Saved data entries:
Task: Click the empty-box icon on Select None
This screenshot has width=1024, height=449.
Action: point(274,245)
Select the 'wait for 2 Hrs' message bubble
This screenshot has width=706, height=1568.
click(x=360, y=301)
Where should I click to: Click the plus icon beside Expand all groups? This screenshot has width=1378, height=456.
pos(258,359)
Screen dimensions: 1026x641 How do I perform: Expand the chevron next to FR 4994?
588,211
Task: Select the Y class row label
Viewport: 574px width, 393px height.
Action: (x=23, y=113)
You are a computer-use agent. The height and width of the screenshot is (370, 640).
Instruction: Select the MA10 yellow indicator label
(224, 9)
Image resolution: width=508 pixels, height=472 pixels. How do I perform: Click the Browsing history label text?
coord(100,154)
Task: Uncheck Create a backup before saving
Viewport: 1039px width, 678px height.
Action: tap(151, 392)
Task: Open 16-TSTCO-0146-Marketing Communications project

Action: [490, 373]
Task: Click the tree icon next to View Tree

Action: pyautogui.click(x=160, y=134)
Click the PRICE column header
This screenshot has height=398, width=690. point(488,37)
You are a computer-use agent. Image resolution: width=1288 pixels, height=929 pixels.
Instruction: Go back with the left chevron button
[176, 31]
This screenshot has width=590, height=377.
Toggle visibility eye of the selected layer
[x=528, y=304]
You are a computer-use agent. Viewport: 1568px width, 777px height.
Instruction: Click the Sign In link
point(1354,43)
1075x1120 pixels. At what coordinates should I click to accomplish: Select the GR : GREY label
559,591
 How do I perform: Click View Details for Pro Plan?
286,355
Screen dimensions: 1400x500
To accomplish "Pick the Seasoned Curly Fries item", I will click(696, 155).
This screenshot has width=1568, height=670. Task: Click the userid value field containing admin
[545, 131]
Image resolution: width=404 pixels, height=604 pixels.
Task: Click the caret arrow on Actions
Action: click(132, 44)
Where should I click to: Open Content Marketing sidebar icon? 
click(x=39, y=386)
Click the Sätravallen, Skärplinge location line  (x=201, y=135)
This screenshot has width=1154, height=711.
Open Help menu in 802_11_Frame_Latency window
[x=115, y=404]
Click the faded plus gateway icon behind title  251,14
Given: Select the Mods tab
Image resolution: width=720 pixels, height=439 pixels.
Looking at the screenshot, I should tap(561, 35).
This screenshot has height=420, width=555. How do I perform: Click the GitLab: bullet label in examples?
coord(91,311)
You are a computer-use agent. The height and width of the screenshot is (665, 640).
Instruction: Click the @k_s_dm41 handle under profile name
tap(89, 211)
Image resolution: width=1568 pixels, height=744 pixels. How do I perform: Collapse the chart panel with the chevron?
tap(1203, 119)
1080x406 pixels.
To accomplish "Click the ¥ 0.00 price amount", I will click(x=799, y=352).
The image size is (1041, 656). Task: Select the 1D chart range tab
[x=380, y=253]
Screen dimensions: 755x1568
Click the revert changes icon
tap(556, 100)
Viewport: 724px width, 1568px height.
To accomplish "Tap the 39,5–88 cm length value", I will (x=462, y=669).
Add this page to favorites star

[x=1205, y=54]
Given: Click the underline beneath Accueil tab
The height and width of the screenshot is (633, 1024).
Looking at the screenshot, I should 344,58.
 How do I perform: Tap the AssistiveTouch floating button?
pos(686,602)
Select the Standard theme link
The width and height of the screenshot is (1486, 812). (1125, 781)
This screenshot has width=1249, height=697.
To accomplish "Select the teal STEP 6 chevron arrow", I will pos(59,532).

Assignment: Your output must be an exact copy of every entry.

Output:
Task: Click the empty-box icon on Select None
This screenshot has width=1024, height=449.
Action: point(274,245)
Select the 'wait for 2 Hrs' message bubble
This screenshot has width=706, height=1568.
click(x=360, y=301)
Where should I click to: Click the plus icon beside Expand all groups? This screenshot has width=1378, height=456.
pos(258,359)
Screen dimensions: 1026x641 How do I perform: Expand the chevron next to FR 4994?
588,211
Task: Select the Y class row label
Viewport: 574px width, 393px height.
Action: (x=23, y=113)
You are a computer-use agent. The height and width of the screenshot is (370, 640).
Instruction: Select the MA10 yellow indicator label
(224, 9)
Image resolution: width=508 pixels, height=472 pixels. How do I perform: Click the Browsing history label text?
coord(100,154)
Task: Uncheck Create a backup before saving
Viewport: 1039px width, 678px height.
Action: tap(151, 392)
Task: Open 16-TSTCO-0146-Marketing Communications project

Action: [490, 373]
Task: Click the tree icon next to View Tree

Action: pyautogui.click(x=160, y=134)
Click the PRICE column header
This screenshot has height=398, width=690. point(488,37)
You are a computer-use agent. Image resolution: width=1288 pixels, height=929 pixels.
Instruction: Go back with the left chevron button
[176, 31]
This screenshot has width=590, height=377.
Toggle visibility eye of the selected layer
[x=528, y=304]
You are a computer-use agent. Viewport: 1568px width, 777px height.
Instruction: Click the Sign In link
point(1354,43)
1075x1120 pixels. At what coordinates should I click to accomplish: Select the GR : GREY label
559,591
 How do I perform: Click View Details for Pro Plan?
286,355
Screen dimensions: 1400x500
To accomplish "Pick the Seasoned Curly Fries item", I will click(696, 155).
This screenshot has width=1568, height=670. Task: Click the userid value field containing admin
[545, 131]
Image resolution: width=404 pixels, height=604 pixels.
Task: Click the caret arrow on Actions
Action: click(132, 44)
Where should I click to: Open Content Marketing sidebar icon? 
click(x=39, y=386)
Click the Sätravallen, Skärplinge location line  (x=201, y=135)
This screenshot has width=1154, height=711.
Open Help menu in 802_11_Frame_Latency window
[x=115, y=404]
Click the faded plus gateway icon behind title  251,14
Given: Select the Mods tab
Image resolution: width=720 pixels, height=439 pixels.
Looking at the screenshot, I should tap(561, 35).
This screenshot has height=420, width=555. How do I perform: Click the GitLab: bullet label in examples?
coord(91,311)
You are a computer-use agent. The height and width of the screenshot is (665, 640).
Instruction: Click the @k_s_dm41 handle under profile name
tap(89, 211)
Image resolution: width=1568 pixels, height=744 pixels. How do I perform: Collapse the chart panel with the chevron?
tap(1203, 119)
1080x406 pixels.
To accomplish "Click the ¥ 0.00 price amount", I will click(x=799, y=352).
The image size is (1041, 656). Task: Select the 1D chart range tab
[x=380, y=253]
Screen dimensions: 755x1568
Click the revert changes icon
tap(556, 100)
Viewport: 724px width, 1568px height.
To accomplish "Tap the 39,5–88 cm length value", I will (x=462, y=669).
Add this page to favorites star

[x=1205, y=54]
Given: Click the underline beneath Accueil tab
The height and width of the screenshot is (633, 1024).
Looking at the screenshot, I should 344,58.
 How do I perform: Tap the AssistiveTouch floating button?
pos(686,602)
Select the Standard theme link
The width and height of the screenshot is (1486, 812). (1125, 781)
This screenshot has width=1249, height=697.
To accomplish "Select the teal STEP 6 chevron arrow", I will pos(59,532).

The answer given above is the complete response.